To determine whether selective action of the repressor MAF1 might explain the escape of some pol III genes from repression, we measured MAF1 occupancy at pol III genes by the DamIP-seq method. We observed binding of MAF1 exclusively at pol III-occupied genes, and this binding increased under serum-starved conditions. MAF1 was also detectable at highly pol III-occupied genes whose pol III occupancy was not significantly decreased under serum starved conditions. The results revealed that MAF1 is present on pol III genes even under optimal growth conditions, suggesting that MAF1 acts in a chronic fashion, keeping pol III activity constantly in check, rather than in an acute fashion, repressing pol III transcription only under stress conditions. They also showed that selective escape of some pol III genes from repression could not be explained by selective MAF1 binding. We hypothesized that the negligible effect of MAF1 on some genes might result from their relatively high Pol III occupancy, as protein abundance studies by others in human cell lines estimate that MAF1 is 4-10 fold less abundant than most Pol III-specific subunits (Orioli et al., 2016, Genome Research 26, 624-635).

Another question we have been interested in is what are the consequences of deregulation of pol III transcription, specifically what are the consequences of lack of Maf1 in an organism such as a mouse. We continued our characterization of a mouse lacking the Maf1 gene in the entire body in collaboration with Dr. Ian Willis (Albert Einstein College of Medicine). Maf1 KO mice had a striking phenotype; they were lighter than the wild-type mice, had a dramatic reduction in white adipose tissue, and were slightly smaller than their wild-type counterparts. We performed a number of physiological as well as molecular studies to determine how lack of a pol III repressor might lead to this unexpected phenotype. We showed that Maf1 KO mice were unconditionally viable and resistant to diet-induced obesity and non-alcoholic fatty liver disease. Gene expression profiling of adipose tissue did not reveal significant changes in the transcriptome. Maf1 KO mice had, however, a reduced food intake and increased metabolic inefficiency, which did not result from induction of adaptive thermogenesis.

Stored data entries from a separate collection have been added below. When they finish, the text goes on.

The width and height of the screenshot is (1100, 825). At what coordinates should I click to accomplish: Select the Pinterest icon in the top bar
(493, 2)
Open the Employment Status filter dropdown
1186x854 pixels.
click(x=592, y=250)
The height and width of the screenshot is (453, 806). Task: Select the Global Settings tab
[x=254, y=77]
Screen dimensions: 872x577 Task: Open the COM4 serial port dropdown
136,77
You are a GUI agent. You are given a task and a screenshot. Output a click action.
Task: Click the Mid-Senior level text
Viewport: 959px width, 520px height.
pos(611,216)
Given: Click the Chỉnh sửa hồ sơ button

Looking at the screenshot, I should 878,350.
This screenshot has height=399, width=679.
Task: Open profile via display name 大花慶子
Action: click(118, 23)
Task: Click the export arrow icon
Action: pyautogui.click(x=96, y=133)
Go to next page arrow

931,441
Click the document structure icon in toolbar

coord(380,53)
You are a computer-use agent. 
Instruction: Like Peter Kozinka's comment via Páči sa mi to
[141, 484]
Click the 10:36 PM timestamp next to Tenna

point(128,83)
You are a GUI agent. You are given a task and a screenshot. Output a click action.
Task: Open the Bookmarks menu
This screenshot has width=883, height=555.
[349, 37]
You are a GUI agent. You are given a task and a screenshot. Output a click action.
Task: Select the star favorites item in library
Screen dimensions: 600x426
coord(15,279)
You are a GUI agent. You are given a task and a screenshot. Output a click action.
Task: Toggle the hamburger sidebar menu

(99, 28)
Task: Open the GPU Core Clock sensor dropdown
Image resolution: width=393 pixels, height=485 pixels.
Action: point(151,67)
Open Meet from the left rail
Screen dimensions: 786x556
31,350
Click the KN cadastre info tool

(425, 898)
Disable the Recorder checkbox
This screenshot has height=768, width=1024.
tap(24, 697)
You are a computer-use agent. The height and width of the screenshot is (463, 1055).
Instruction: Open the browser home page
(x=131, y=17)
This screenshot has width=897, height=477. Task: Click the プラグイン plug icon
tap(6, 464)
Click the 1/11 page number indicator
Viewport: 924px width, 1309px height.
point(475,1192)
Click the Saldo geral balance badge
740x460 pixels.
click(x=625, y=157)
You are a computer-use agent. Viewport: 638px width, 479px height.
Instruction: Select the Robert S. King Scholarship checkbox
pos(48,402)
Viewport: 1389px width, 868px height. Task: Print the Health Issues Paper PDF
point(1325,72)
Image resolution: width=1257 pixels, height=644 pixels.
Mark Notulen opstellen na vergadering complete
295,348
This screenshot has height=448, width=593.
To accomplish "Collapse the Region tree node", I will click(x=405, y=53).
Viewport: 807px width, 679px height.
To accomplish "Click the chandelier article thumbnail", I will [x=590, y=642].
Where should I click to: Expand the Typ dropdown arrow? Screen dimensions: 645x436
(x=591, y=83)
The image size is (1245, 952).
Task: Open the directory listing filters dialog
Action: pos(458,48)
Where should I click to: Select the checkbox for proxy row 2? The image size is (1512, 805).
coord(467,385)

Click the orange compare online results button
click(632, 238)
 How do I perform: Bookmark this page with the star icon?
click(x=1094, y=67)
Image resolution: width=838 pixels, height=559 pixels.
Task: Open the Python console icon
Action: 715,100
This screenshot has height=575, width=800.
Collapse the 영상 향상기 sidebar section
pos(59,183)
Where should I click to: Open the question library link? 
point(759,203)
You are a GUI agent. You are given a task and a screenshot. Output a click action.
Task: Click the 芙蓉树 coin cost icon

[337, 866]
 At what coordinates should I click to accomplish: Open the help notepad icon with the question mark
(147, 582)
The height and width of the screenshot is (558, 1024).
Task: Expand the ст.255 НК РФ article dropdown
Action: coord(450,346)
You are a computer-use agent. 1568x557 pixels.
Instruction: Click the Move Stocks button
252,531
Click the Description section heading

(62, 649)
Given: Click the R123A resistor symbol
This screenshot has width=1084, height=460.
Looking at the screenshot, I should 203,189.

Maf1 being a pol III repressor, we determined pol III occupancy in wild-type and Maf1 KO mouse livers. We found increased pol III occupancy at pol III genes as well as increased levels of tRNA precursors. Unexpectedly, we did not observe increased levels of mature-length tRNAs, suggesting that one mechanism of increased energy expenditure in Maf1 KO mice is an increased synthesis and turnover (futile cycling) of tRNAs in the whole animal. We also showed futile cycling of hepatic lipids and reduced expression of nicotinamide N-methyltransferase (Nnmt) in liver and muscle. Lower levels of Nnmt have been shown to promote polyamine synthesis and enable nicotinamide salvage to regenerate NAD⁺ for oxidative metabolism. Indeed, metabolite profiling revealed elevated levels of many amino acids and spermidine. Maf1 KO mice displayed, moreover, an induction of autophagy and a slightly extended lifespan (Bonhoure et al. 2015, Genes & Development 29, 934-947). Thus, the absence of Maf1 in the entire animal leads to sever metabolic defects. A major interest is to link these effects to alteration of pol III products, in particular tRNAs.

Fig 1. Model depicting MAF1-dependent regulation of Pol III transcription under different growth conditions. The tRNA molecules in red and green derive from unstable and stable genes, respectively (reproduced from Genome Research 2016, 26:624-635).